One day, I asked my mom what it would be like to take off skin, hang it up away into the closet, and find something akin to plastic wrap to fit into. She looked at me, a kind of sadness in her eyes I had never seen before, and said that sometimes it was the only way to find something we have lost in ourselves a very long time ago.
So, that’s what I did — I shed every expanse, every calculated surface of the old scarred skin and threw it into the closet to keep the skeletons from getting cold. I peeled layers down, shed what I thought was dead scales just weighing me down, and left myself skinned and rubbed raw to the bone.
Then, I tried looking for pieces of myself that I’ve lost along the way, the ones you decided to take without my permission. I don’t know how long they’ve been missing exactly but the exit wounds you left cut too deep for a band-aid solution so I patched them up with whatever temporary thing I could find.

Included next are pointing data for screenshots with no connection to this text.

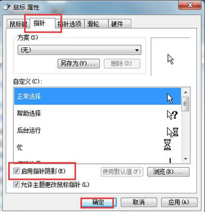Toggle the 允许主题更改鼠标指针 checkbox
This screenshot has height=212, width=205.
coord(16,184)
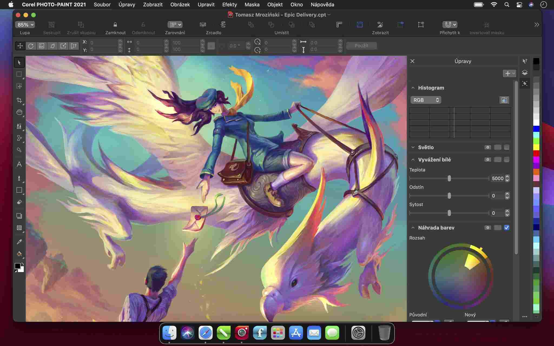Click the Zrcadlo mirror icon
The height and width of the screenshot is (346, 554).
tap(203, 25)

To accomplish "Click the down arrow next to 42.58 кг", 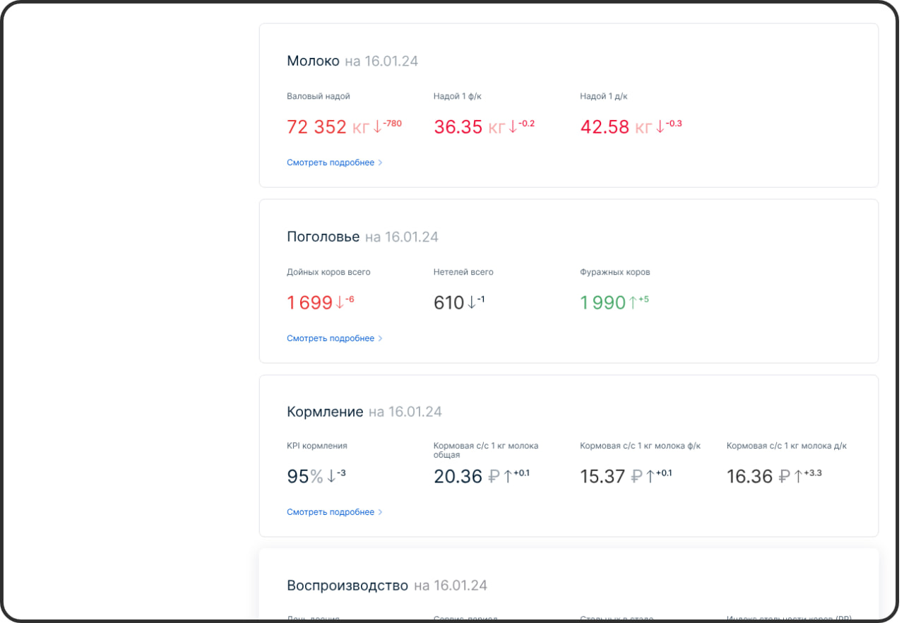I will click(x=660, y=127).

Sometimes, I found solace in the arms of strangers I never learned the names of and other times, I found them as temporary euphoria in the bottom of bottles — the kind that made my rock bottom didn’t feel like bottoming out — on a late Friday night.

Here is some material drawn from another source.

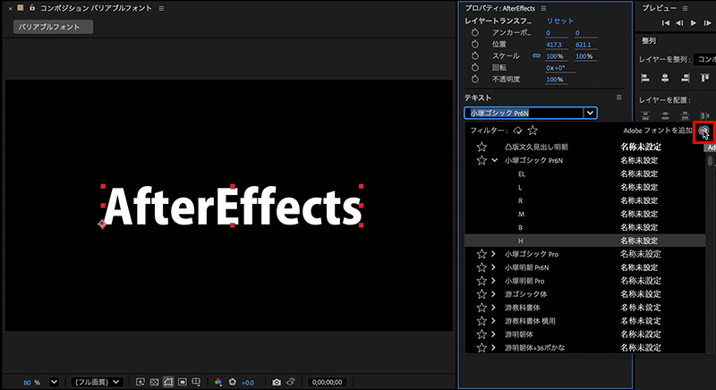
Task: Take a snapshot with the camera icon
Action: (277, 382)
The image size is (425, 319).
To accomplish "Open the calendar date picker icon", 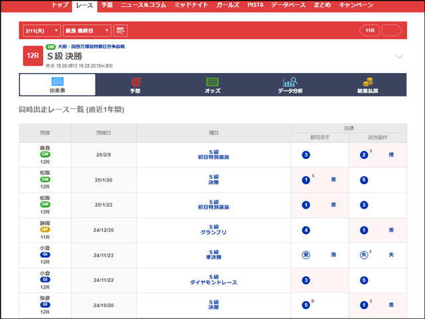I will (120, 31).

They were warm, provided the comfort I used to think I found in you and it was like a habit my body never learned how to get rid of.
I guess old habits do die hard.
And last night, before I turned my lamp off to go to bed, I began to notice every piece you took with you — they were the pieces I never really thought I needed until now. Instead, I’m now left with the ghost of your fingertips playing a lullaby I no longer knew the words to.
No matter how much I tried to scratch you out, you kept playing like a broken record beneath every surface, every layer of skin I try to mold myself into.
It’s a new day now and I’m still here stuck in the same spot with the memories of you keeping my feet glued to the ground.
I’m still looking for a way out, searching for a way to shed my skin so boldly they begin to learn the process of starting over and over. I’ve kept my eyes peeled long enough, crossed out enough numbers on the calendar I’ve begun to lose count.
But, tomorrow could be different. It’s what keeps me going.